Una pareja en un museo. | Freepik
Mañana ya era hoy y la hora, las doce, también. Ni antes para no parecer ansiosa ni después para no cagarla y perderme un buen inicio antes de empezar. Crucé la puerta con la sensación de no andar pisando la realidad y así, caminando más por la latencia de los posibles, creí verle. No me puse sujetador. Lo recordé al notar el roce de la camiseta sobre el pezón. Aterricé de golpe en mi cuerpo y lo llevé al ascensor.
Pulsé el botón y esperé. Cada segundo tenía un peso y un tamaño distinto. Cuando se abrieron las puertas, él estaba detrás; yo di el primer paso y él lo siguió, quedando delante de mí al girarme tras entrar en el cubículo del ascensor. Su cara era la de las fotos y el porte no me decepcionó. Me reí por dentro con fuertes carcajadas de bruja de cuento. No estaba tan nerviosa como creí que debería estarlo. Lo percibía cercano, conocido, como si hubiéramos dejado una frase a medias y anduviéramos a punto de terminarla entre los dos.
Las puertas se cerraron. Durante unos segundos no ocurrió nada más que el llanto del bebé del carrito que nos había colocado tan cerca que podríamos tocarnos sin resultar extraño. Alguien pulsó para subir. Subíamos. Le notaba cerca sin tocarme, compartíamos el aire y la intención. Le clavé los ojos en la nuca tratando de adivinarle desde ahí. Noté el pulso en lugares donde normalmente no lo registro; no eran nervios y si lo eran, eran de los buenos.
Me resultó importante recordar que mandaba yo, que podía no hacer nada; podría salir en la siguiente planta y limitarme a mirar cuadros, a cruzar salas, a salir por la misma puerta por la que acababa de entrar. Recordarlo me animó más a no hacer todo aquello que podía. Me dieron más ganas de lo que quería y fervientemente, quería jugar.

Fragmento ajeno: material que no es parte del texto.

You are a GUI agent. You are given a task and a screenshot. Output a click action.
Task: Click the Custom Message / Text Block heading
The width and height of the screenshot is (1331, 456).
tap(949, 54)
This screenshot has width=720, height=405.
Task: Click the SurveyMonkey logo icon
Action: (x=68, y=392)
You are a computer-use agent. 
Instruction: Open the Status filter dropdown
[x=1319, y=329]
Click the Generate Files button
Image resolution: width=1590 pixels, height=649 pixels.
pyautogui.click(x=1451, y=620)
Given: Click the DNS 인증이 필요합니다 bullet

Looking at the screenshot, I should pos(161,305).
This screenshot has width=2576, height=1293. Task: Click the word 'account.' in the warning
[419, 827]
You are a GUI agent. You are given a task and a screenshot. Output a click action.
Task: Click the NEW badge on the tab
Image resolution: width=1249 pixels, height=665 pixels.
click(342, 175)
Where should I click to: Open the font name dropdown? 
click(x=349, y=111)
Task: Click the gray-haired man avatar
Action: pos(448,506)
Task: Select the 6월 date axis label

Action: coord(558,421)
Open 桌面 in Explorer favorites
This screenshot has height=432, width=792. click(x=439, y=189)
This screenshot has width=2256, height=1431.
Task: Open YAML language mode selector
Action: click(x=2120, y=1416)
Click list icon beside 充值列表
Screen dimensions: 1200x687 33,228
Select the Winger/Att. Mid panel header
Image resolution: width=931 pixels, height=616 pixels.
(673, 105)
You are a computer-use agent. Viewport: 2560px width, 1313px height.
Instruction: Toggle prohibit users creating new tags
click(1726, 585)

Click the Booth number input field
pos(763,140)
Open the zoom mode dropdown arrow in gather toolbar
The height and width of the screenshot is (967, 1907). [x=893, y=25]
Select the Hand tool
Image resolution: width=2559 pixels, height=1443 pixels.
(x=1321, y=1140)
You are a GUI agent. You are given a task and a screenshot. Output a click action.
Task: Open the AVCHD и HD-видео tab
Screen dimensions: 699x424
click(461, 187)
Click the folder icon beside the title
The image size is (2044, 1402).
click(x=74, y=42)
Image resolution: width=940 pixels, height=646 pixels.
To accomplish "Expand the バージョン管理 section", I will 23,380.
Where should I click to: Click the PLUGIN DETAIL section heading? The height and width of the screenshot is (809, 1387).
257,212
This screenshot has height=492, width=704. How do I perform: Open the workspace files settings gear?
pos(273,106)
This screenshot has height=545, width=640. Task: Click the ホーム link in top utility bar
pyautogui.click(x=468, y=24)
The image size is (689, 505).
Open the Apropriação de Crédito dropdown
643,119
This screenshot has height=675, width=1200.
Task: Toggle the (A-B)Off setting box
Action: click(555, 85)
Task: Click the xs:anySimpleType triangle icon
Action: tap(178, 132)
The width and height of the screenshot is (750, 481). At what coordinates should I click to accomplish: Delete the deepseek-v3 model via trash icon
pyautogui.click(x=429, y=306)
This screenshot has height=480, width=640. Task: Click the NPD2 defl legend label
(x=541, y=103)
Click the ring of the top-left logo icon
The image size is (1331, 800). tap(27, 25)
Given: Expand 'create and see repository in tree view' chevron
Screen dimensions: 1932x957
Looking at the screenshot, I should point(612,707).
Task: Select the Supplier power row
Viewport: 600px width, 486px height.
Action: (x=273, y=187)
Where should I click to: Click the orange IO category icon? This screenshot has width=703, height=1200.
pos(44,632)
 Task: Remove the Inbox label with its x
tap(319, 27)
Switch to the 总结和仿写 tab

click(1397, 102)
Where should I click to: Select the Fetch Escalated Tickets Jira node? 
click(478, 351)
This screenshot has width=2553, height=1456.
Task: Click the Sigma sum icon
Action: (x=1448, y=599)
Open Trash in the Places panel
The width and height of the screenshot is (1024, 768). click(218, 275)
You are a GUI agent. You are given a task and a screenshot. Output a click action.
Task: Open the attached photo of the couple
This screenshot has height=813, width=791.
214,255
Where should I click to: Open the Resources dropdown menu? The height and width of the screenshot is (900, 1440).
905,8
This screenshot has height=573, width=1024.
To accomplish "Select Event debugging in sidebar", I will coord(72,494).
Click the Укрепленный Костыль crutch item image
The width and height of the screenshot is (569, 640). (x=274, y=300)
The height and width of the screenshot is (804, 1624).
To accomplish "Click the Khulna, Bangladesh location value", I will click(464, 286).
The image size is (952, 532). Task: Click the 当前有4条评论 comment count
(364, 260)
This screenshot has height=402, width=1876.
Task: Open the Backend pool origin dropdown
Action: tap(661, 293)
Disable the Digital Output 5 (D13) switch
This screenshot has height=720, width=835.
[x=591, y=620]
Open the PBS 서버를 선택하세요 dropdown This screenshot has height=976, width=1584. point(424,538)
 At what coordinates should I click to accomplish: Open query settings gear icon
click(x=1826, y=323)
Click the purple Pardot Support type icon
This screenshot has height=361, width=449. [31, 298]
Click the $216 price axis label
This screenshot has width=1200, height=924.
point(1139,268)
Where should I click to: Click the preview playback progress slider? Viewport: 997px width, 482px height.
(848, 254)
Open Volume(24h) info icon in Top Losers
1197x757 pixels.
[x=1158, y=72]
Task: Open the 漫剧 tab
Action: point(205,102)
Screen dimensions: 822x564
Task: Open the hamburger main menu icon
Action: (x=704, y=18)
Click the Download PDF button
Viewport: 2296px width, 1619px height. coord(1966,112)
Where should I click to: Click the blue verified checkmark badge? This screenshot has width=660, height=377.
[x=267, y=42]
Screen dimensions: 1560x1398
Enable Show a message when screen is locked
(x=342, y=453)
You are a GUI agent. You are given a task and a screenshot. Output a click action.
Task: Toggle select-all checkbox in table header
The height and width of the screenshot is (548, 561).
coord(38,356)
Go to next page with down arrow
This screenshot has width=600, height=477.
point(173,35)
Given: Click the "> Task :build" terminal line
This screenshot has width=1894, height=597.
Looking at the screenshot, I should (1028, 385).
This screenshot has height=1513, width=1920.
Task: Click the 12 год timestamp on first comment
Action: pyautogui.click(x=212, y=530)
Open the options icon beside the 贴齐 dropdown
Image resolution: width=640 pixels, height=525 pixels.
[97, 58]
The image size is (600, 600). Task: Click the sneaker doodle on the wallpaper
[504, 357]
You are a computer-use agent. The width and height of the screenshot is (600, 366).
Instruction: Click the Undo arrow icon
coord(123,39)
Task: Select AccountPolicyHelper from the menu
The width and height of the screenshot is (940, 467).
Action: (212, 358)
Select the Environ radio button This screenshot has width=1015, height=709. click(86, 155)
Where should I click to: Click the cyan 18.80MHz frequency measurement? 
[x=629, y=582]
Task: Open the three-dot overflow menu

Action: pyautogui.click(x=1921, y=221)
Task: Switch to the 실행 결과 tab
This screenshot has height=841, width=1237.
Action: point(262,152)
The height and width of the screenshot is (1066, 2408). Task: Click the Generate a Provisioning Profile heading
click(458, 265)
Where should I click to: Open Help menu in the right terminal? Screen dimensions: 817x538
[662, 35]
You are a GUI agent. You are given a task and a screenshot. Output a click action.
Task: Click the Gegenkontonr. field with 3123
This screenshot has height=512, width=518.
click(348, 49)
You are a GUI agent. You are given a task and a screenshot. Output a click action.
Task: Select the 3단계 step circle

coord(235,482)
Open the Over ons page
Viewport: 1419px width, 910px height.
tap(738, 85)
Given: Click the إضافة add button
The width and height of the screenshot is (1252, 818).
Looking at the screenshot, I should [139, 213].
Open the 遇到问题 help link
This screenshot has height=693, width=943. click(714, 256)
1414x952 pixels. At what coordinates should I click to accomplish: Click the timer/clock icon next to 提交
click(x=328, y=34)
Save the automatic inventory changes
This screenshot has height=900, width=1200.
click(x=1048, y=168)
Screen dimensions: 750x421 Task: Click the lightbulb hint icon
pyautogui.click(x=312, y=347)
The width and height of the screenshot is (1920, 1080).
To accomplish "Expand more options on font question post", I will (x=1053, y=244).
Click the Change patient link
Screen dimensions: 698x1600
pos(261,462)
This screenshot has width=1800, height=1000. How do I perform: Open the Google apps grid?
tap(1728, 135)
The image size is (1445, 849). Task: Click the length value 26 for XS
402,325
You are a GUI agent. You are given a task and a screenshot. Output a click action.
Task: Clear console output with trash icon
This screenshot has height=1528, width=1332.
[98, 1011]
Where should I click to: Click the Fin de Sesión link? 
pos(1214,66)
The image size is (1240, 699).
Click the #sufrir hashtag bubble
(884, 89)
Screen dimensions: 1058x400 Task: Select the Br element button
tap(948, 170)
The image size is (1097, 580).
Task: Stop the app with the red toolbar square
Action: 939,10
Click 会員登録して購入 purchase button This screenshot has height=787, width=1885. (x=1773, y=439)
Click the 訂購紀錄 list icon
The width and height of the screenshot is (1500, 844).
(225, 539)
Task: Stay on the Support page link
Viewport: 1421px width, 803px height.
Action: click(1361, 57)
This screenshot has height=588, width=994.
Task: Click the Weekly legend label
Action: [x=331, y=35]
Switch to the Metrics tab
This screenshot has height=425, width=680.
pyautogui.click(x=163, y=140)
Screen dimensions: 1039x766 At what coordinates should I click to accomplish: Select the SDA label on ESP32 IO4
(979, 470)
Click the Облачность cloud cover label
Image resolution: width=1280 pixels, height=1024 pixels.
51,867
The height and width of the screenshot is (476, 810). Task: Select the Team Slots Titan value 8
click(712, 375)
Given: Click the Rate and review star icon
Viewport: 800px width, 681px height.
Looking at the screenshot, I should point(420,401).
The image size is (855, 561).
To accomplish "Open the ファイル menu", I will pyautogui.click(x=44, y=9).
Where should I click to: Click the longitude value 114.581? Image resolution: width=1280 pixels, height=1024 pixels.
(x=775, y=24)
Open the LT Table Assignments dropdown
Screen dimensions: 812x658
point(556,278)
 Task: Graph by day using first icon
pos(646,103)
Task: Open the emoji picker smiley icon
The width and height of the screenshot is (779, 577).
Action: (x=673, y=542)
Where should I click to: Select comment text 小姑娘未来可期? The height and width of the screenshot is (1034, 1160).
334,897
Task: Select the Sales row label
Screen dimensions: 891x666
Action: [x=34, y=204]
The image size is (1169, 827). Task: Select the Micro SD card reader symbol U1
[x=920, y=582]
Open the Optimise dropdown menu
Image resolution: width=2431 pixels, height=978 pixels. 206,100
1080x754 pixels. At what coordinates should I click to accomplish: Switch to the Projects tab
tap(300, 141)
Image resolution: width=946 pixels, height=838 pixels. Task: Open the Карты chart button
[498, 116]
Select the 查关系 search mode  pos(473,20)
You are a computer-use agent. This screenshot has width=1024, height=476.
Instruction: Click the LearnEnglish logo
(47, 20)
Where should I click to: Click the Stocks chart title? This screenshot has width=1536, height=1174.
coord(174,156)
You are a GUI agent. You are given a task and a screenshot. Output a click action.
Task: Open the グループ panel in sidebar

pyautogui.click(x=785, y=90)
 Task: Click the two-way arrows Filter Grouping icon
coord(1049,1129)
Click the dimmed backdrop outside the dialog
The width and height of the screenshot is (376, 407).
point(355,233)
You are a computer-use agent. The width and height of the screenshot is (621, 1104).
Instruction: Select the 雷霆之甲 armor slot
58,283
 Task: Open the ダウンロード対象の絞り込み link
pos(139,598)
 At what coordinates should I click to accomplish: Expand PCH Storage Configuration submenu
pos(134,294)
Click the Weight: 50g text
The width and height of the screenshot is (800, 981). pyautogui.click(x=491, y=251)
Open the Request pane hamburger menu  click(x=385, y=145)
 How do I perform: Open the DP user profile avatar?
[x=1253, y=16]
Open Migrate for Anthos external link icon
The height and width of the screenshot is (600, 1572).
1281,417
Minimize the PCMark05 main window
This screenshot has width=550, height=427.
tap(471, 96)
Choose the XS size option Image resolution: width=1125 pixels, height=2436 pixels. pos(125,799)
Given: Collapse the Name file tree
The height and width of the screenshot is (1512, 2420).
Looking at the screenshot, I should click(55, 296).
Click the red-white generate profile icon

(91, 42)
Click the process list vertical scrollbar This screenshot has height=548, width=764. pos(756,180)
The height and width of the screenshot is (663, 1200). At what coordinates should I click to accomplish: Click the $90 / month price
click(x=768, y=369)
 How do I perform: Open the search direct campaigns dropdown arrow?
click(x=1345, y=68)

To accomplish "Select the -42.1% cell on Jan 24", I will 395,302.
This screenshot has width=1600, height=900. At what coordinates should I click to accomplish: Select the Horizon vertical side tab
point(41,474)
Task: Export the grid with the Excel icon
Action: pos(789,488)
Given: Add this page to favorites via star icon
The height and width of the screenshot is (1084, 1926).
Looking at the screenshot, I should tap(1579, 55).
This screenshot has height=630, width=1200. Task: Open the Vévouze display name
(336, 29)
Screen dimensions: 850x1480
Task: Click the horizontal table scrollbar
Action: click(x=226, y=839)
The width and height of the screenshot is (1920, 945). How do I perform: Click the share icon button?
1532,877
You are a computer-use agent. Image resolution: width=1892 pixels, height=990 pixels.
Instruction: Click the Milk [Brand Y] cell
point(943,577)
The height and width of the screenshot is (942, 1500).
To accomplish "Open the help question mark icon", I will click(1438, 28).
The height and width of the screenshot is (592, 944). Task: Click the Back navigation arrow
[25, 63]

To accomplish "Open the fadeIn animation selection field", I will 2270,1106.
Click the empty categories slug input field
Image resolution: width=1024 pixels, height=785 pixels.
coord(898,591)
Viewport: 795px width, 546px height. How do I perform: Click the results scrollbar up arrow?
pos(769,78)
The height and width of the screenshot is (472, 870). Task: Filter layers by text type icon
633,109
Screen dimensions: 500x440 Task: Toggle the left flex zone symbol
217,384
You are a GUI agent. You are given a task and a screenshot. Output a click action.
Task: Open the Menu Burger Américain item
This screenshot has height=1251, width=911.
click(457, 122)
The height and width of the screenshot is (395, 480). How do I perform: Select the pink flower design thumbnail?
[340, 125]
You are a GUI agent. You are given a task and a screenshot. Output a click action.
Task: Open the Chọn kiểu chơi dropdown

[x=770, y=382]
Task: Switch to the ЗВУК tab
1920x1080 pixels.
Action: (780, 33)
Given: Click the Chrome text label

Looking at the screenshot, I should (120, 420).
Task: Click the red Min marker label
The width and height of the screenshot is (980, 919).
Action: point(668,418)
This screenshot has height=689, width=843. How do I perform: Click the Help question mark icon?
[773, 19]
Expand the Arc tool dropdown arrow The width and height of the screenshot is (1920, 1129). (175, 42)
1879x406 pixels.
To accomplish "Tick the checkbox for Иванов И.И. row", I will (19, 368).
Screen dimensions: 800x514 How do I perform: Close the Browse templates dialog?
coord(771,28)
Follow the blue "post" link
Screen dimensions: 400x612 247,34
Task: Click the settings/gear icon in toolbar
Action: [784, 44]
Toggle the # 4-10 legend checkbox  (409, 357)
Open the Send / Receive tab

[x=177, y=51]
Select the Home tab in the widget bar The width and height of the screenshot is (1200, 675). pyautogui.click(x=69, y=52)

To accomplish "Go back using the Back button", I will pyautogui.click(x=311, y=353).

Salió del ascensor en la planta siguiente y le seguí detrás. Se paró a mirar algunas obras y le rodeé sin interrumpirle. Nos entendimos sin que hiciera falta explicar nada. Cuando al fin encontré su mirada, donde podría haber formulado una pregunta me anticipé con una confirmación. El caminar por las estancias cobró un hacer coreográfico; cada gesto resultaba armónico en el conjunto del anterior, el del otro y el posterior. Nos bailamos inevitablemente el uno al otro hasta el aseo más cercano. Sin mirarle, di el primer paso. Sabía que vendría detrás. Vino. Le cogí de la mano y le guié hacia un rincón. Entonces me postró sobre la pared con la mirada brillante y me subió los brazos hacia arriba como si quisiera medirlos en longitud. Así me besó con un beso tan afín a los míos que la cadera se me despegó de la pared como un imán que se dispara. Le reconocí como quien reconoce un lugar al que nunca ha ido y sabe, en esa pausa de la acción donde cobra voz el pensamiento, que nunca volverá. El juego acababa de nacer fuera del imaginario y yo ya conocía la fecha de su muerte. Me cogió de la cintura tan fuerte que me pudo levantar. Le rodeé con las piernas, apretándole el torso con las rodillas. De nuevo ese beso afín, esas lenguas compenetradas, esos labios esponjosos que me hacían querer que me apretara más fuerte contra la pared. La soledad revelada en las obras de Hammershøi invitaba a los visitantes a sumirse especialmente en el silencio. No mediamos palabra, cara a cara nos escuchamos con los ojos, y sin decirnos, terminamos de follar y pestañeamos un adiós.